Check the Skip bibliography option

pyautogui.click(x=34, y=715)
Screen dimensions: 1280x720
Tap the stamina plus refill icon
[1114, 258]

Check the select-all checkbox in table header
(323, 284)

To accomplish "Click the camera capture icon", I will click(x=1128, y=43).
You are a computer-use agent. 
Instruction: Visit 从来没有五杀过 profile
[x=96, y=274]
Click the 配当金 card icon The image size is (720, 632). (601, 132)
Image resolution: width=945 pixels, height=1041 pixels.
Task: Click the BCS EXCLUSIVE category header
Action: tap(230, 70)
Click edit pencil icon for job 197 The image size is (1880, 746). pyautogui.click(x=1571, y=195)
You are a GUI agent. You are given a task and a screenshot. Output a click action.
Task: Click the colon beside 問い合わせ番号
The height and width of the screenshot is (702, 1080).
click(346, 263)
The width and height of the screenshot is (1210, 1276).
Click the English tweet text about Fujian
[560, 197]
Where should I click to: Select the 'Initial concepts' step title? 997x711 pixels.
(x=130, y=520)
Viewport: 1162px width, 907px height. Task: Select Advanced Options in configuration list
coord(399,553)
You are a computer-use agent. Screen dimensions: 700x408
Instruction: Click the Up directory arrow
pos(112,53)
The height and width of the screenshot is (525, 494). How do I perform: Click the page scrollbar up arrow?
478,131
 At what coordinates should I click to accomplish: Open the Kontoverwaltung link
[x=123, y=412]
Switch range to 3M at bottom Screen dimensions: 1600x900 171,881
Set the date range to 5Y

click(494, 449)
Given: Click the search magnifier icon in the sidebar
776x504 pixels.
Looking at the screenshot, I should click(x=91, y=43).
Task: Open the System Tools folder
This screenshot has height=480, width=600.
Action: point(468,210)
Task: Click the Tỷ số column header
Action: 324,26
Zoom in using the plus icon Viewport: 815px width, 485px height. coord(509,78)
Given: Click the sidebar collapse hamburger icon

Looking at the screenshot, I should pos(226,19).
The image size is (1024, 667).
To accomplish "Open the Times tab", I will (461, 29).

+===+

- _WORK INSTRUCTIONS_
Write out all records exactly, keeping every detail.

- _PROBLEM SOLUTION_
Check the Skip bibliography option

pyautogui.click(x=34, y=715)
Screen dimensions: 1280x720
Tap the stamina plus refill icon
[1114, 258]

Check the select-all checkbox in table header
(323, 284)

To accomplish "Click the camera capture icon", I will click(x=1128, y=43).
You are a computer-use agent. 
Instruction: Visit 从来没有五杀过 profile
[x=96, y=274]
Click the 配当金 card icon The image size is (720, 632). (601, 132)
Image resolution: width=945 pixels, height=1041 pixels.
Task: Click the BCS EXCLUSIVE category header
Action: tap(230, 70)
Click edit pencil icon for job 197 The image size is (1880, 746). pyautogui.click(x=1571, y=195)
You are a GUI agent. You are given a task and a screenshot. Output a click action.
Task: Click the colon beside 問い合わせ番号
The height and width of the screenshot is (702, 1080).
click(346, 263)
The width and height of the screenshot is (1210, 1276).
Click the English tweet text about Fujian
[560, 197]
Where should I click to: Select the 'Initial concepts' step title? 997x711 pixels.
(x=130, y=520)
Viewport: 1162px width, 907px height. Task: Select Advanced Options in configuration list
coord(399,553)
You are a computer-use agent. Screen dimensions: 700x408
Instruction: Click the Up directory arrow
pos(112,53)
The height and width of the screenshot is (525, 494). How do I perform: Click the page scrollbar up arrow?
478,131
 At what coordinates should I click to accomplish: Open the Kontoverwaltung link
[x=123, y=412]
Switch range to 3M at bottom Screen dimensions: 1600x900 171,881
Set the date range to 5Y

click(494, 449)
Given: Click the search magnifier icon in the sidebar
776x504 pixels.
Looking at the screenshot, I should click(x=91, y=43).
Task: Open the System Tools folder
This screenshot has height=480, width=600.
Action: point(468,210)
Task: Click the Tỷ số column header
Action: 324,26
Zoom in using the plus icon Viewport: 815px width, 485px height. coord(509,78)
Given: Click the sidebar collapse hamburger icon

Looking at the screenshot, I should pos(226,19).
The image size is (1024, 667).
To accomplish "Open the Times tab", I will (461, 29).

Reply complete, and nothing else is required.